** Source material **
§

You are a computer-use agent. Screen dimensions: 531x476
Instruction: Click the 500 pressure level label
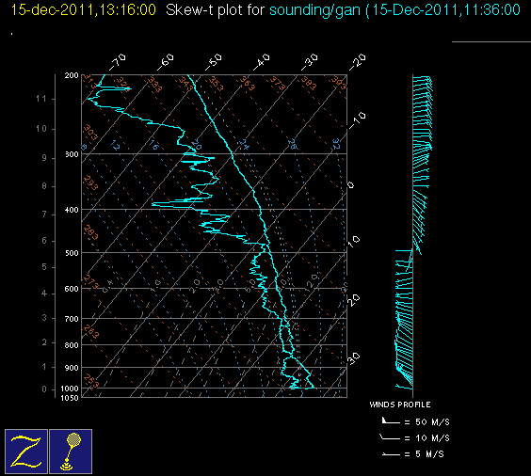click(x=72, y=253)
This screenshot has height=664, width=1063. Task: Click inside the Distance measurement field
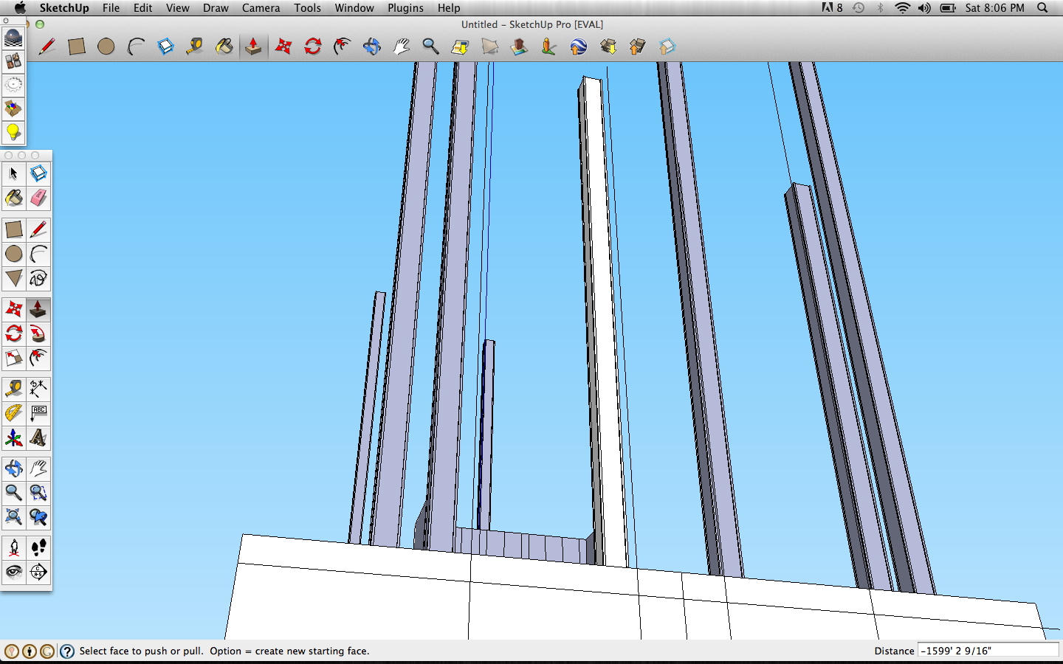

§

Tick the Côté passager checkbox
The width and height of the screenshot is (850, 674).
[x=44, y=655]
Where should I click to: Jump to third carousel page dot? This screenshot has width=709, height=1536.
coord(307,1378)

§

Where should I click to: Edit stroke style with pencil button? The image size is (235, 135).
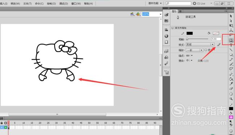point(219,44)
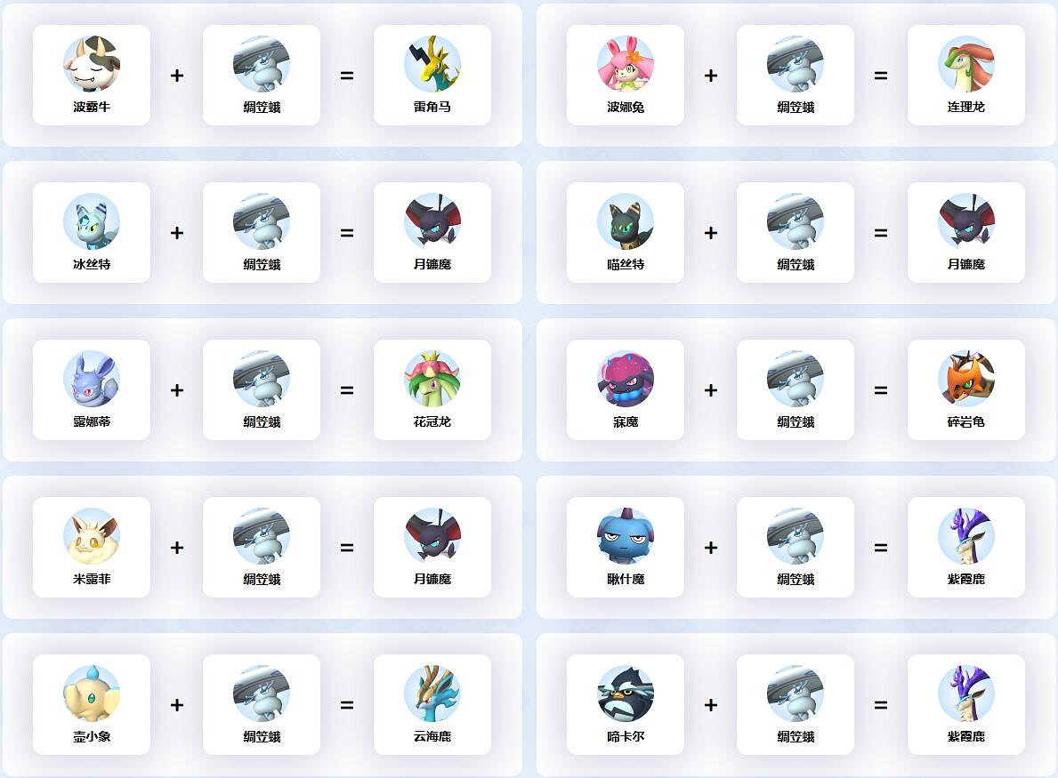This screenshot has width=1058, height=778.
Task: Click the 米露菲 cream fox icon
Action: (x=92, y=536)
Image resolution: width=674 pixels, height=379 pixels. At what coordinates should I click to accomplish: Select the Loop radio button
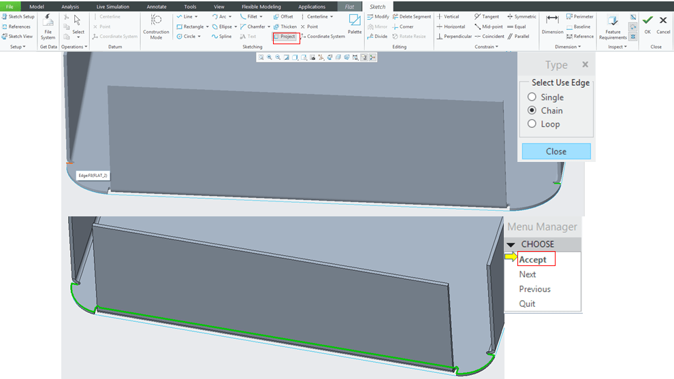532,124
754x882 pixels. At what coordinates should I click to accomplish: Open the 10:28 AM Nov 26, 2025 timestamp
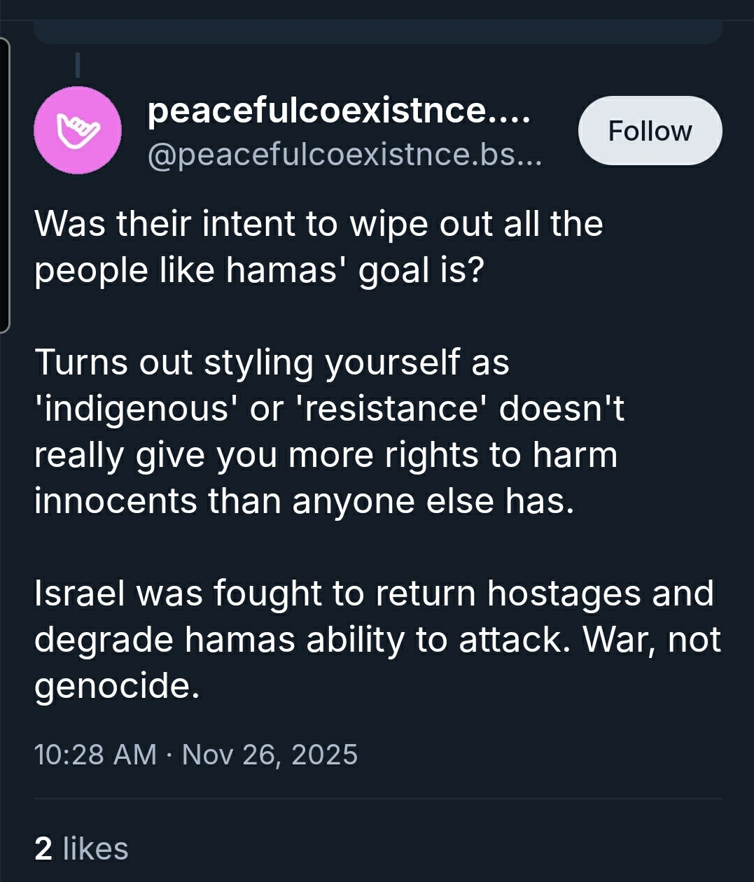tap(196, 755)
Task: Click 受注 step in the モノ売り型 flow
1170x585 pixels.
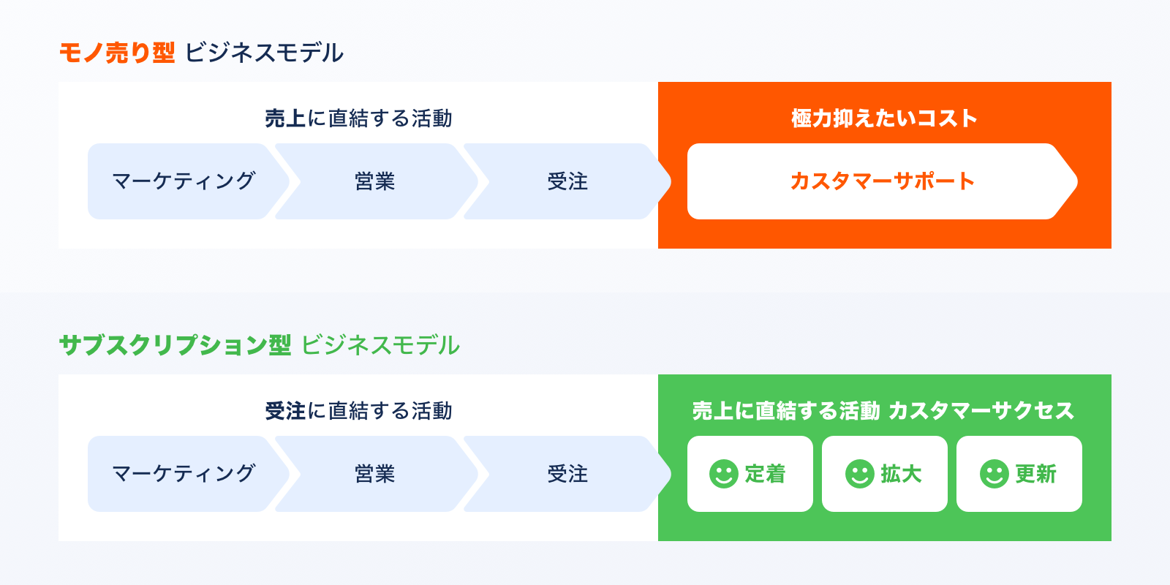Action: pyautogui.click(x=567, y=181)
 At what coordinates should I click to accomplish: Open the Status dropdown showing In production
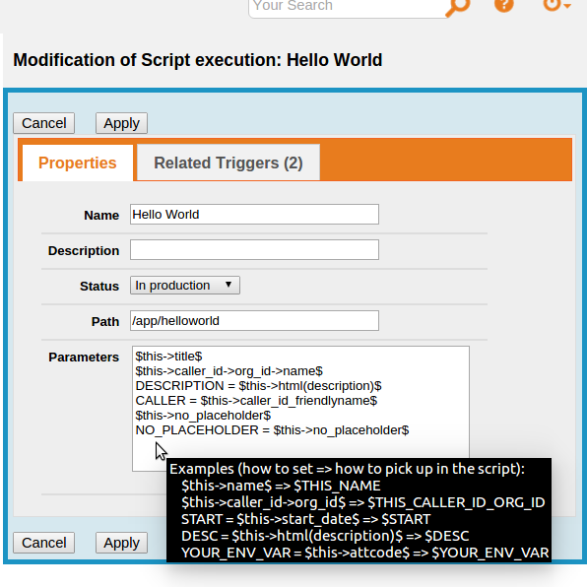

§

** Description of the task **
From the data above, return only the lines starting at the line that holds "1170x585 pixels." and ending at the line that holds "showing In production", word for word and without pictures.

** Response area **
1170x585 pixels.
Action: pyautogui.click(x=567, y=181)
 At what coordinates should I click to accomplish: Open the Status dropdown showing In production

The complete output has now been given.